“ If my memory is right, you have been discussing potential rotation away from recently popular consumer stocks into beaten down mining and industrial stocks. I thought the graph below would be of interest. ”
Eoin Treacy's view Thank you for this long-term ratio which is sure to be of interest to subscribers and yes I have been discussing the potential for rotation in the Subscriber's Audio for the last couple of weeks.
Fullermoney has favoured the consumer sector for a number years because so many of these companies fit the requirements we look for in an Autonomy. They are truly global with household name brands that instil consumer loyalty. They have strong records of building businesses overseas and many are no longer dependent on their domestic markets to revenue growth. They tend to have strong balance sheets and a significant number have impressive records of dividend growth. The global population went from being mostly rural to mostly urban in the last few years. As cities grow, productivity tends to improves. The associated growth of the consumer sector represents a powerful investment proposition for the long-term.
However, despite the allure of the fundamental story, which an increasing number of people find inspiring, we can only deal with the reality provided by the market. The simple fact is that when prices become wildly divergent from a trend mean such as the 200-day MA, the temptation is to become more bullish because we want the good news to keep coming. However the risk of a reversion back towards that mean increases even as sentiment becomes progressively more complacent.

**WHAT TO WORK ON**
Condense the paragraph in the consumer-stock commentary that begins "Fullermoney has favoured the consumer sector" into a bulleted list of its main points.

**DATA EXTRACTS**
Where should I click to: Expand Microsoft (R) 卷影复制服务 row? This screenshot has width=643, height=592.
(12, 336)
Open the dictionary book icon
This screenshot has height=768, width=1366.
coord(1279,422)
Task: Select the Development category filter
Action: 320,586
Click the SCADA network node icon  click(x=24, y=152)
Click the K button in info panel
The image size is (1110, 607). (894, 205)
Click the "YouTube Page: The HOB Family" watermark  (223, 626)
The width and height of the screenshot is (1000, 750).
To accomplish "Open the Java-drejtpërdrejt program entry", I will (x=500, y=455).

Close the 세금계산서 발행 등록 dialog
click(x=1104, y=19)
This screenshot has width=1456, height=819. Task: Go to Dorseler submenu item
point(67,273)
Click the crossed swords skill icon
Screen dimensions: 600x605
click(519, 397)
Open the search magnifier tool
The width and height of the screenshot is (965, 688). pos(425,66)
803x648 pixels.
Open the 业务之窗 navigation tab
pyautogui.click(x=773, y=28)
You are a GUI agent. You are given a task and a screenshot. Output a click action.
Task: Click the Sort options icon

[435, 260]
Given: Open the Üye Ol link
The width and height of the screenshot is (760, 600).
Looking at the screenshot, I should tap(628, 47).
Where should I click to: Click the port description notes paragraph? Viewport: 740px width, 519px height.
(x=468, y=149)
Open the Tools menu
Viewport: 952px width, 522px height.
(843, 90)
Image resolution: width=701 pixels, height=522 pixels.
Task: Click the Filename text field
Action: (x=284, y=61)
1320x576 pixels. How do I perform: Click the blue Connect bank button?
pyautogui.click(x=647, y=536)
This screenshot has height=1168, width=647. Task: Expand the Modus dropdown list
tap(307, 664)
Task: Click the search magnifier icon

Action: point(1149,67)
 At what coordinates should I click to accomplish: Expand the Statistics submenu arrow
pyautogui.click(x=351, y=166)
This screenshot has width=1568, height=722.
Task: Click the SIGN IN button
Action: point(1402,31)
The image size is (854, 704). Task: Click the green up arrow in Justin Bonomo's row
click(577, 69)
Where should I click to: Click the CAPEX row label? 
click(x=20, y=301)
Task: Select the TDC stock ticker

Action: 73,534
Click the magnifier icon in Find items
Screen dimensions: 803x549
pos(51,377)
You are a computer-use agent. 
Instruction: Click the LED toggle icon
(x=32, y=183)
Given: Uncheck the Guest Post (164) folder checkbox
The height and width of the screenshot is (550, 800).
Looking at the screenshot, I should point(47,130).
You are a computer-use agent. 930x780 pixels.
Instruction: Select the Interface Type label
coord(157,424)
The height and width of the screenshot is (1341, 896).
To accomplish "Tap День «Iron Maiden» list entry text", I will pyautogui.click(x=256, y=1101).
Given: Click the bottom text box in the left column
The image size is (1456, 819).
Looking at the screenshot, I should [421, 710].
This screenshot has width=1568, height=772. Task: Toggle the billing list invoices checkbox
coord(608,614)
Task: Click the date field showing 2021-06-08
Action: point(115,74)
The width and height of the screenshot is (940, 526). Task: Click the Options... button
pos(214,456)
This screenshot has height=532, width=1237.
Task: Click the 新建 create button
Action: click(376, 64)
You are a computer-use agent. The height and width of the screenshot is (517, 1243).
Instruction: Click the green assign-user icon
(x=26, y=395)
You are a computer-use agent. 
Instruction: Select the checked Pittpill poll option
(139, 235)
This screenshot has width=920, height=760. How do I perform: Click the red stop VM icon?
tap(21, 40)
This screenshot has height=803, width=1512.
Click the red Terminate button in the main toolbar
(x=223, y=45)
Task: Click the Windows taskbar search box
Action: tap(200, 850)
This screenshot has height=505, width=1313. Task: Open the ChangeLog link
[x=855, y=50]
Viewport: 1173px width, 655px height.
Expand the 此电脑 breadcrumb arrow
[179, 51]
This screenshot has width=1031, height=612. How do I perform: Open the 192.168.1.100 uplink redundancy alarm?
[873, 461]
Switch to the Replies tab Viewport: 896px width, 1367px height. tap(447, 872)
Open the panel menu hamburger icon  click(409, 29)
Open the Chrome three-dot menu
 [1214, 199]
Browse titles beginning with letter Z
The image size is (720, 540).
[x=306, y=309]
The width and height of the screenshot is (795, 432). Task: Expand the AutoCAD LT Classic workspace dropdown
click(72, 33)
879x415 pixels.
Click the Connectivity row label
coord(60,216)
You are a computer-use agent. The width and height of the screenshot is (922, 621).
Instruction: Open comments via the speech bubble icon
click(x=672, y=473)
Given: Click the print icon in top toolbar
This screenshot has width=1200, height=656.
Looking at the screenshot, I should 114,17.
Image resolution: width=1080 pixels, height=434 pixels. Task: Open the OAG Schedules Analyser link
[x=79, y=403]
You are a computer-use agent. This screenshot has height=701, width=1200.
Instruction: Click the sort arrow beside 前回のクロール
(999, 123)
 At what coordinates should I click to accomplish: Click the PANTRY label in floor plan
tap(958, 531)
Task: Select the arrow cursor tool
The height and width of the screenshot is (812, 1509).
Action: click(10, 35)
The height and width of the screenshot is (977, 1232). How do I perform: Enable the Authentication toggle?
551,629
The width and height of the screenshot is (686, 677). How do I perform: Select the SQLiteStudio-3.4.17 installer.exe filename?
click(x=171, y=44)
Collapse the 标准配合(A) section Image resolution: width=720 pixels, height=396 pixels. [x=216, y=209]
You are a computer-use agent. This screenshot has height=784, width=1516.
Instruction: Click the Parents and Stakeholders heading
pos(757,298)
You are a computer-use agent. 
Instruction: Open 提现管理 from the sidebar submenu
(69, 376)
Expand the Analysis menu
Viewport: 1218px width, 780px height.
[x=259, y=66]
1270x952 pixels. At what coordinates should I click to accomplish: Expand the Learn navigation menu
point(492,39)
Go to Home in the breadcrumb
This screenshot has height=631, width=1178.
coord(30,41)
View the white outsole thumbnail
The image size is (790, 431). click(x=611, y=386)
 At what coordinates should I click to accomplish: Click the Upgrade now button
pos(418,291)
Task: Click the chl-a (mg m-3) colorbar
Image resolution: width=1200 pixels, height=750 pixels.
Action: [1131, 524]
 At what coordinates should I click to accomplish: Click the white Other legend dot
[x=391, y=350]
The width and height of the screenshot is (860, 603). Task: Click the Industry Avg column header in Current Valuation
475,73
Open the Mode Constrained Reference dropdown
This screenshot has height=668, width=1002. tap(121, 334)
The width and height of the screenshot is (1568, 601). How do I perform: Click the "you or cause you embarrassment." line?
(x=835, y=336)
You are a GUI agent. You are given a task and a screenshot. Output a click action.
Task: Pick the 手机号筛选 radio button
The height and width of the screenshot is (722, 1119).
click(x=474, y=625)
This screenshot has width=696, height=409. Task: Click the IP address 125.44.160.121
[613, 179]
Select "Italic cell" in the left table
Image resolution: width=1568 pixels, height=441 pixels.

**ANSWER BOX**
- Fullermoney has favored the consumer sector for a number of years because many of its companies meet the requirements for an Autonomy.
- These companies are truly global, with household-name brands that build consumer loyalty.
- They have strong records of building businesses overseas, and many no longer depend on their domestic markets for revenue growth.
- They tend to have strong balance sheets, and a significant number have impressive records of dividend growth.
- In the last few years, the global population has shifted from mostly rural to mostly urban, and productivity tends to improve as cities grow.
- The resulting growth of the consumer sector is a powerful long-term investment proposition.